*Source data*.
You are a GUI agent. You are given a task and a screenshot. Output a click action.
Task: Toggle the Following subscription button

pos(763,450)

==

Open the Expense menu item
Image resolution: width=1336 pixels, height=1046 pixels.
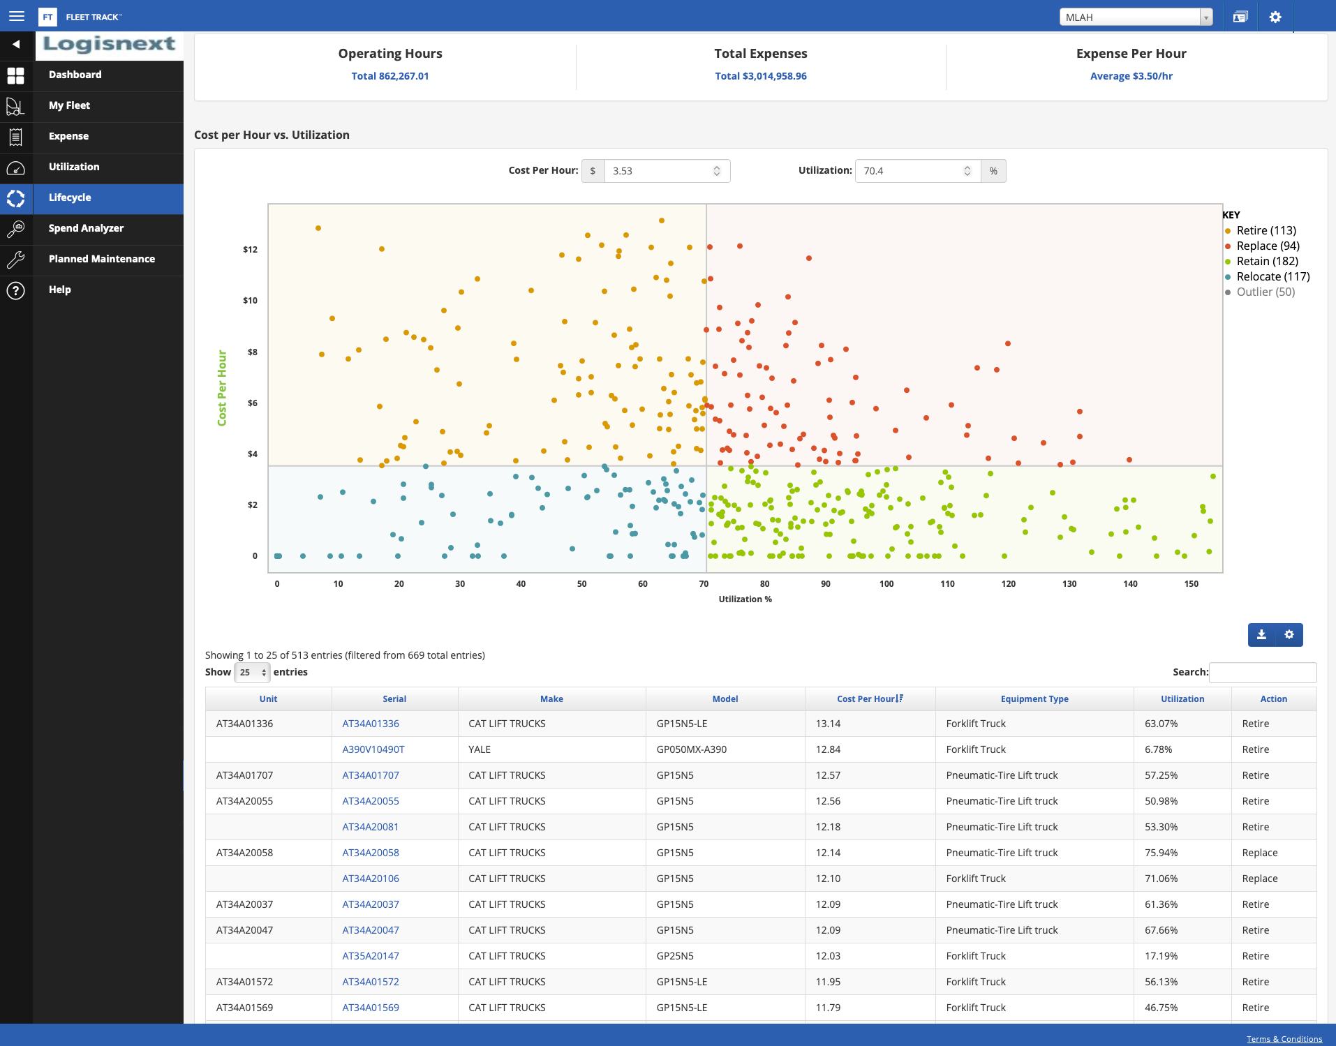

* * *

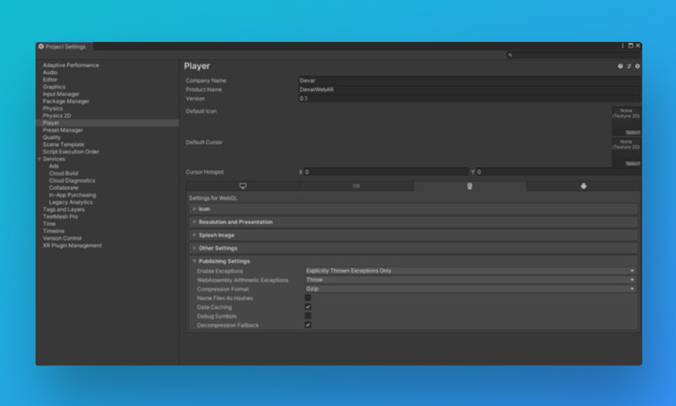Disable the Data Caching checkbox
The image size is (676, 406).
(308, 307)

*What to do*.
Find "Open the Expense menu item" in the entries above and copy that whole line exactly, then each line after it through the line that contains "Image resolution: width=1336".

*Output below*.
Open the Expense menu item
Image resolution: width=1336 pixels, height=1046 pixels.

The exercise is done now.